* RAW DATA:

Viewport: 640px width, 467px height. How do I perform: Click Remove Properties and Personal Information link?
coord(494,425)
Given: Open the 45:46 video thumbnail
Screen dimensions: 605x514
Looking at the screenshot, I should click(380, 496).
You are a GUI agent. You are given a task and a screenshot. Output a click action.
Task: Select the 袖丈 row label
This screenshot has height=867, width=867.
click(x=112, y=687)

...

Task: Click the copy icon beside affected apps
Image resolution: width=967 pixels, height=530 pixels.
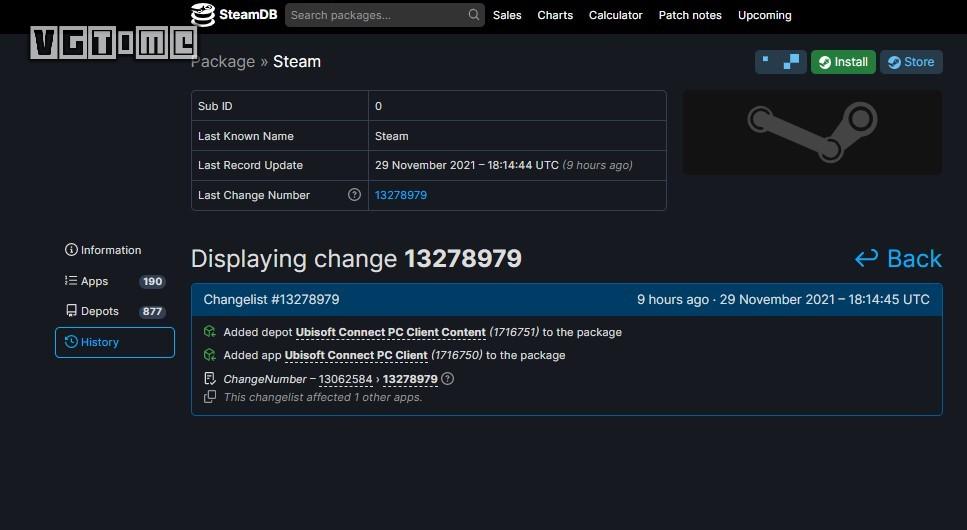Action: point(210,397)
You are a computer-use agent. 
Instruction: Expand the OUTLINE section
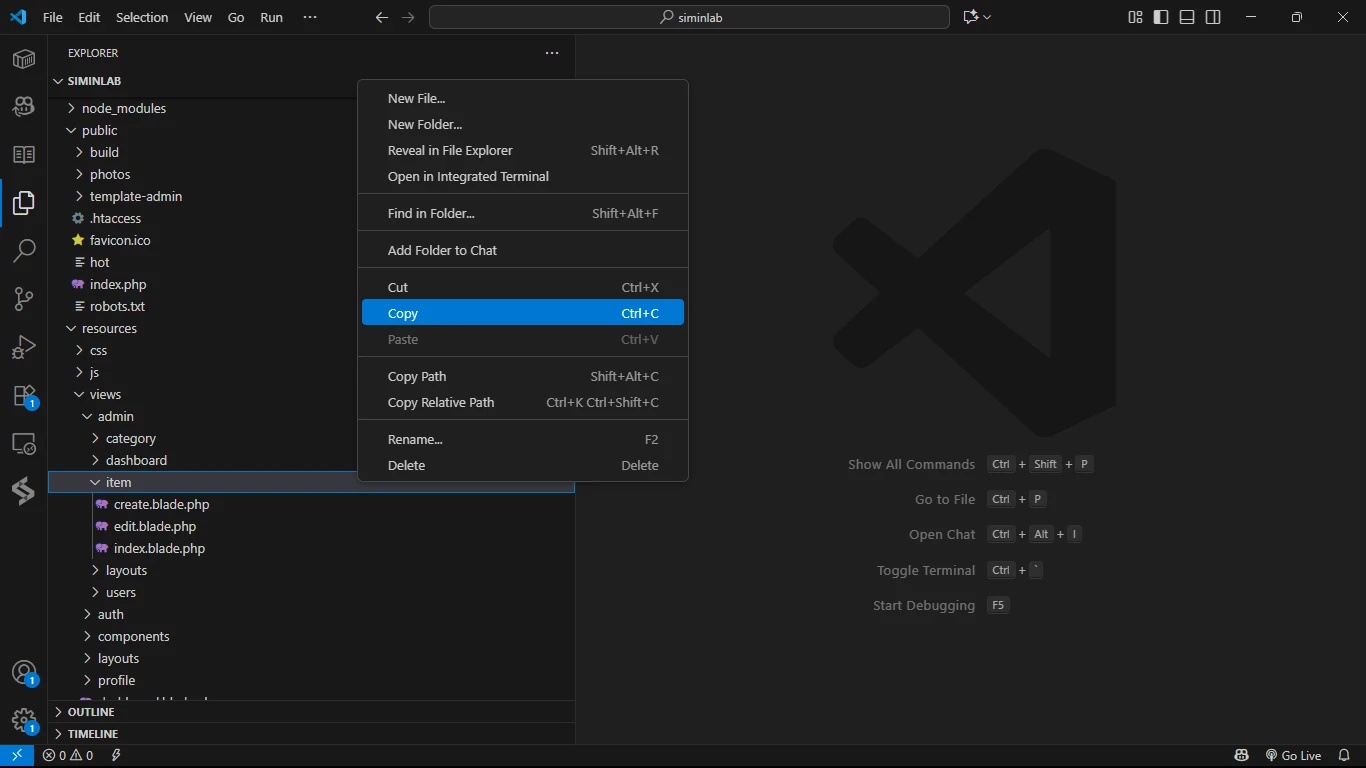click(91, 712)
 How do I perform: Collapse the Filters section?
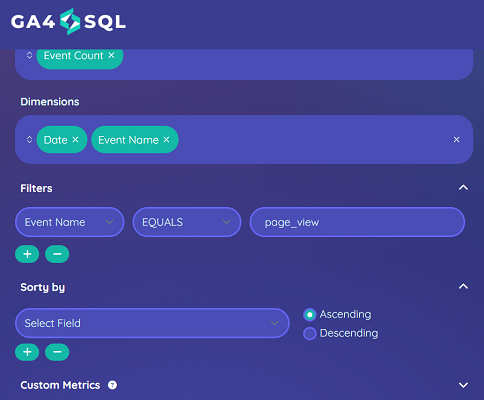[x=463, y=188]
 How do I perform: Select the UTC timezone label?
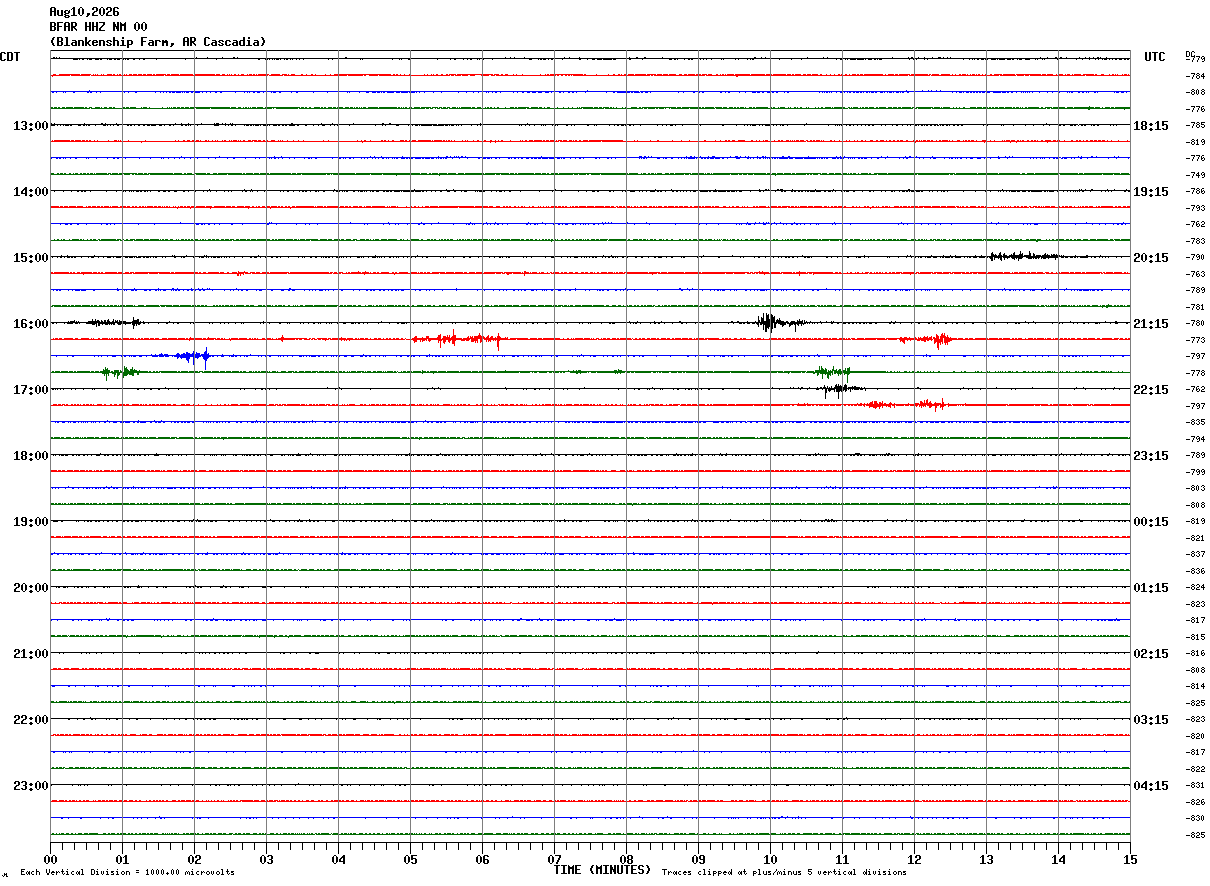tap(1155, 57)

* * *

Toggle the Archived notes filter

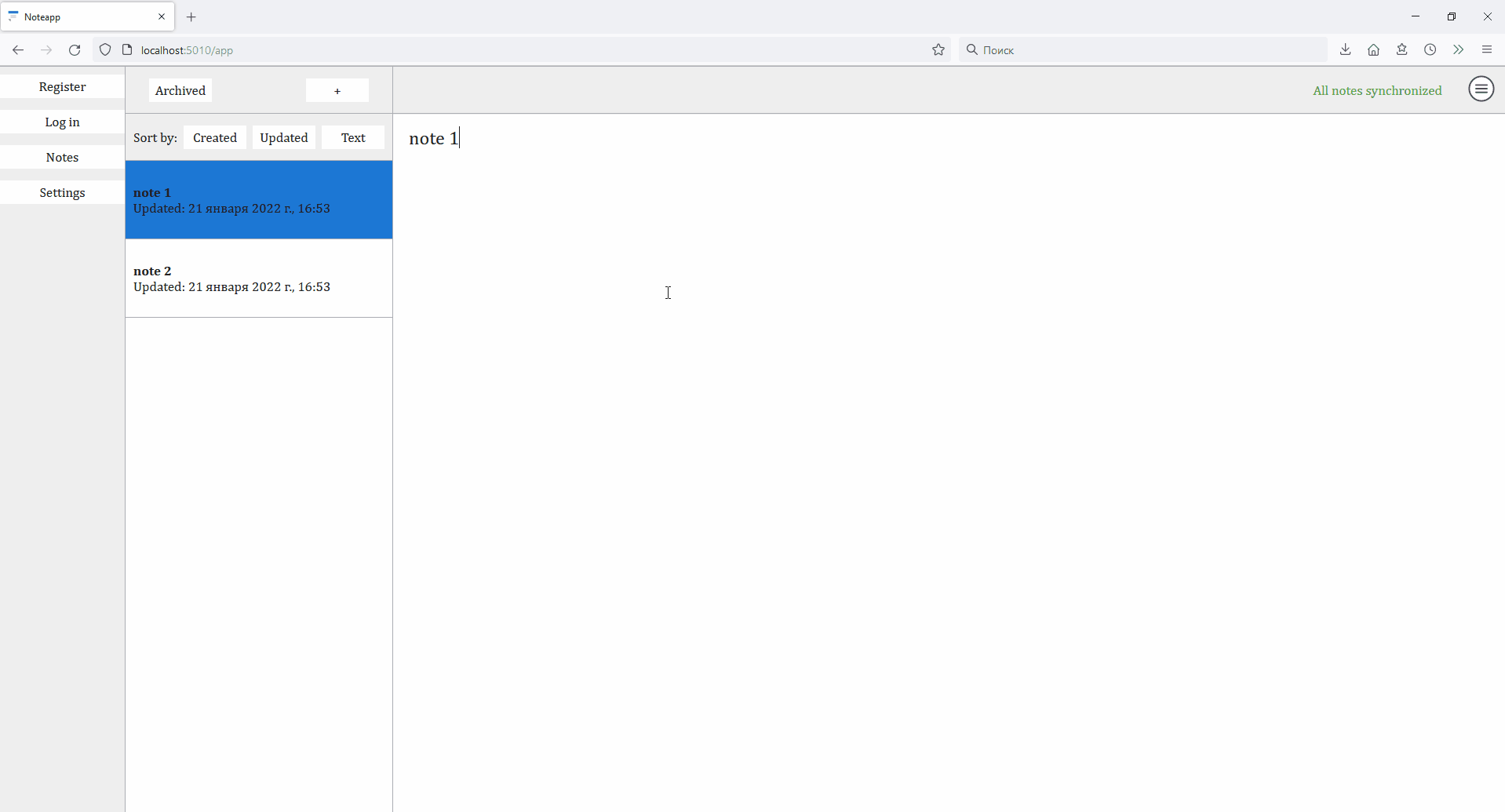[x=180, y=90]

* OBJECTIVE: From the items above, copy out every line that contains the word "agent", and match its case exactly.

* REPLY TO THE TASK:
You are a GUI agent. You are given a task and a screenshot. Output a click action.
You are a computer-use agent. 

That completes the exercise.